Recursos disponíveis

O presidente do Conselho Municipal da Criança e Adolescente, Wellington Silva, informou que o município dispõe de cerca de R$2 milhões no Fundo da Infância e Adolescência (FIA), recursos destinados a financiar projetos e ações de proteção. Entretanto, ele alertou que parte do valor permaneceu sem uso no ano anterior devido à falta de apresentação de projetos. Para reverter essa situação, a Prefeitura, em parceria com a Fundação Vale e o Conselho de Direitos da Criança e do Idoso, promoveu capacitações para conselheiros e entidades locais.

Encaminhamentos e propostas

Ao final da audiência, o vereador Bruno Cabeção (Avante), proponente do evento, apresentou um conjunto de encaminhamentos e propostas, entre eles: criação de uma sala de acolhimento na Delegacia de Proteção; adequação de espaço no Hospital Margarida para atendimento às vítimas; fortalecimento da Rede de Proteção por meio de um Comitê Intersetorial; melhor utilização do Fundo Municipal da Infância e Adolescência; instalação de um telecentro para capacitação digital de pais e responsáveis; e ampliação da divulgação dos canais de denúncia: Disque 100 e 181.

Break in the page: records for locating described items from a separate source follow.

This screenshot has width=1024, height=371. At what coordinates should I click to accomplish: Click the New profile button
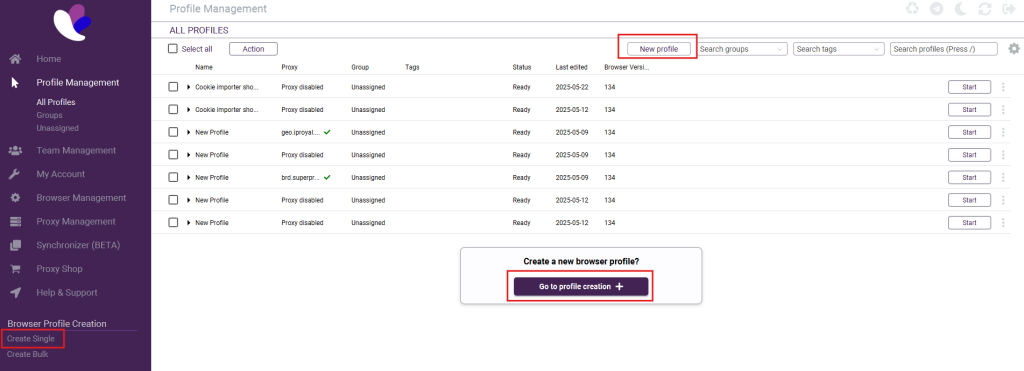658,49
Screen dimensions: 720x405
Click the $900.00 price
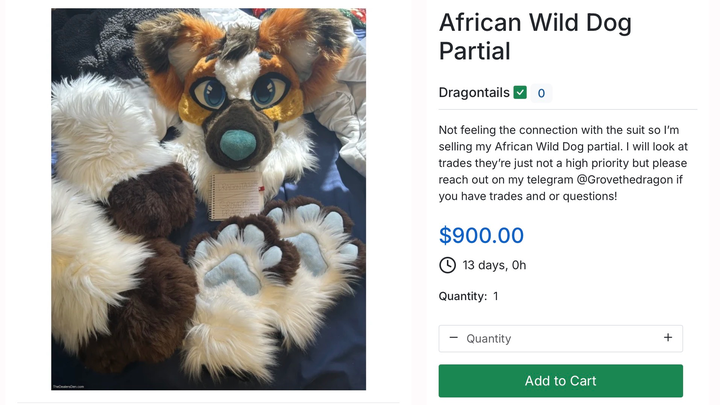click(x=481, y=236)
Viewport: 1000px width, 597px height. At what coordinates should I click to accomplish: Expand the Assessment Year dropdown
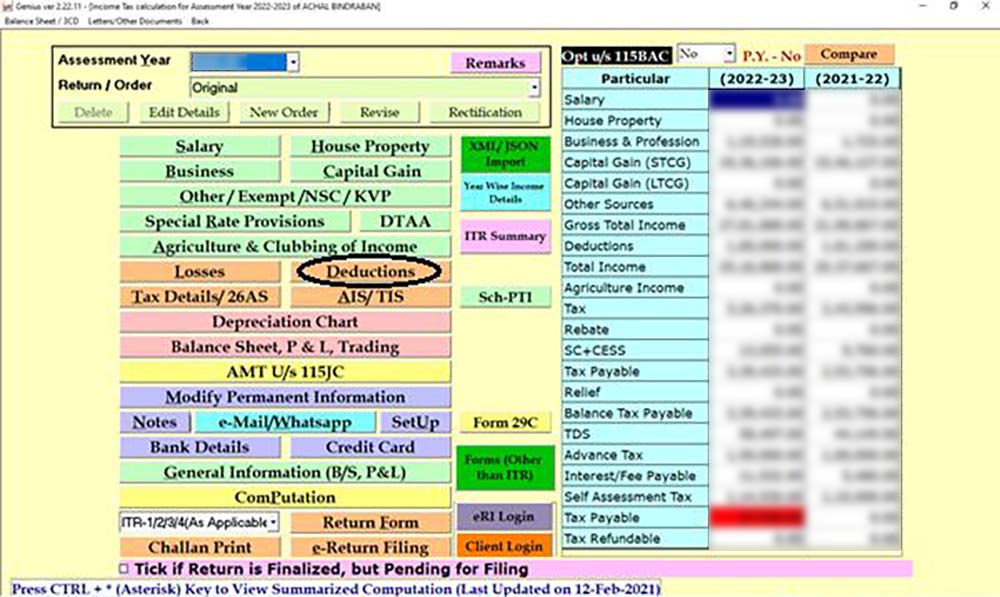pyautogui.click(x=293, y=61)
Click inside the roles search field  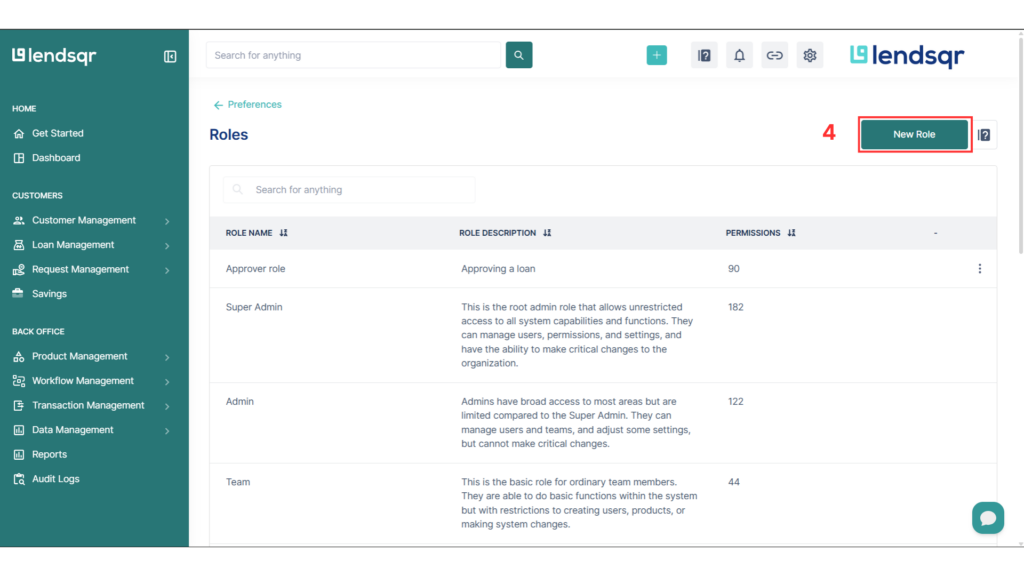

Ainda no encontro, todos os participantes da audiência foram unânimes ao destacar que o enfrentamento à violência contra crianças e adolescentes exige articulação intersetorial, comprometimento político e investimentos estruturais. “Precisamos romper o ciclo do silêncio e da impunidade, fortalecendo a rede, capacitando profissionais e garantindo que nenhuma criança ou adolescente fique sem proteção”, concluiu o vereador Bruno.